Muhammad Abdullah Azzam
22 Mei 2019•Update: 22 Mei 2019
Velid Abdullah, Zeynep Tüfekçi
TRIPOLI
Pasukan Pemerintah Pusat Kesepakatan Nasional Libya (GNA) yang diakui PBB melancarkan serangan udara ke titik-titik di kota Geryan yang dikuasai oleh pasukan pemberontak komandan Khalifa Haftar yang bermarkas di wilayah timur negara tersebut.
Juru Bicara Pasukan GNA Muhammad Kanunu, dalam sebuah pernyataan tertulis, mengatakan bahwa pesawat-pesawat tempur yang berafiliasi dengan GNA melancarkan enam serangan udara ke titik-titik pasukan Haftar di kota Geryan.
Pernyataan itu mengatakan bahwa serangan itu menargetkan amunisi dan peralatan militer pasukan Haftar.
Pasukan Haftar belum mengeluarkan pernyataan apapun terkait serangan itu.
Di sisi lain, bentrokan meletus antara pihak-pihak yang berlawanan dengan menggunakan senjata berat di selatan ibu kota Tripoli.
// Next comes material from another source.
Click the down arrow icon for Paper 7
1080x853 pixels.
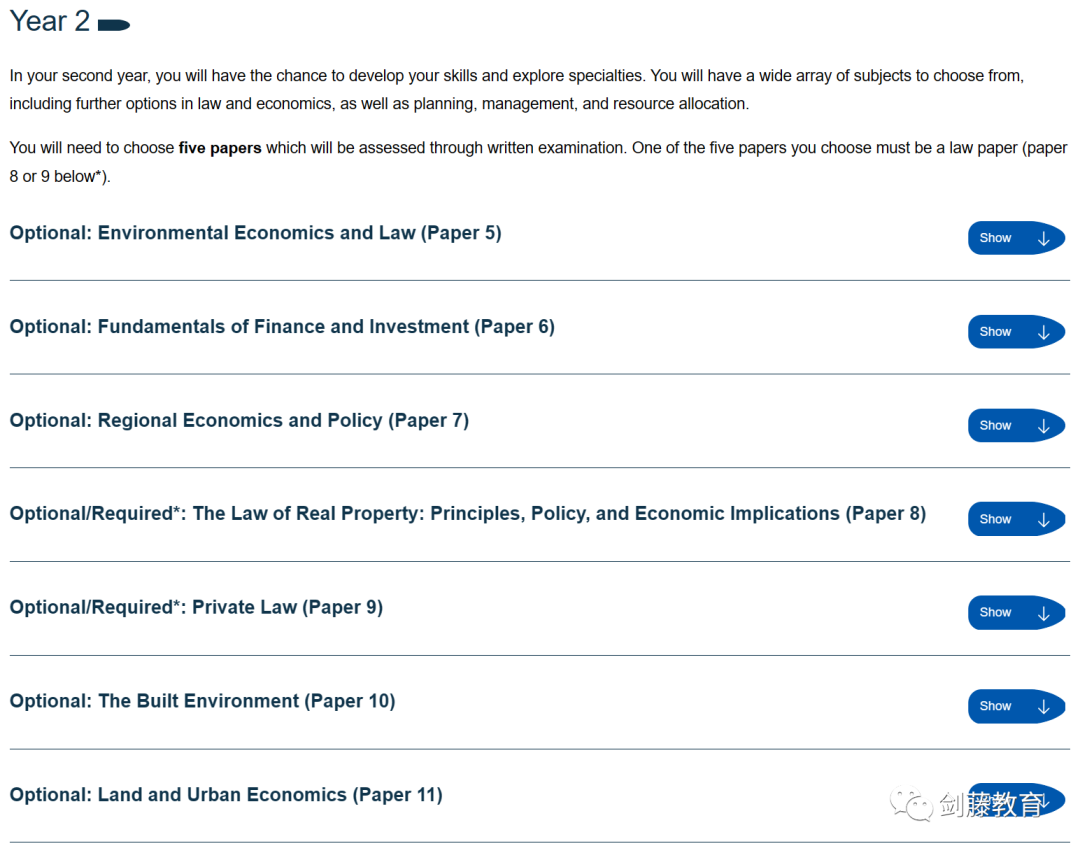pyautogui.click(x=1043, y=426)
Meski begitu tak ada pihak yang mengalami kemajuan dalam pertempuran di wilayah tersebut.
Haftar menguasai banyak kota di barat dan selatan negara itu seperti Sabrata, Surman dan kota tanpa berperang.
Dengan propaganda dan tawaran keuangan yang menarik serta runtuhnya ekonomi dan keamanan, kelompok-kelompok bersenjata di banyak kota dengan mudahnya masuk ke barisan Haftar.
Sejak awal April, pasukan pemerintah Libya Timur yang dipimpin Komandan Khalifa Haftar meluncurkan operasi militer dengan tujuan untuk merebut Tripoli dari Pemerintah Pusat Kesepakatan Nasional (GNA).
Libya masih dilanda krisis kekerasan sejak 2011, ketika pemberontakan yang didukung NATO menyebabkan penggulingan dan terbunuhnya Presiden Muammar Khaddafi setelah empat dekade berkuasa.
Sejak itu, perpecahan politik Libya menghasilkan dua kursi kekuasaan saingan - satu di Al-Bayda dan satu lagi di Tripoli - bersama dengan sejumlah kelompok milisi bersenjata berat.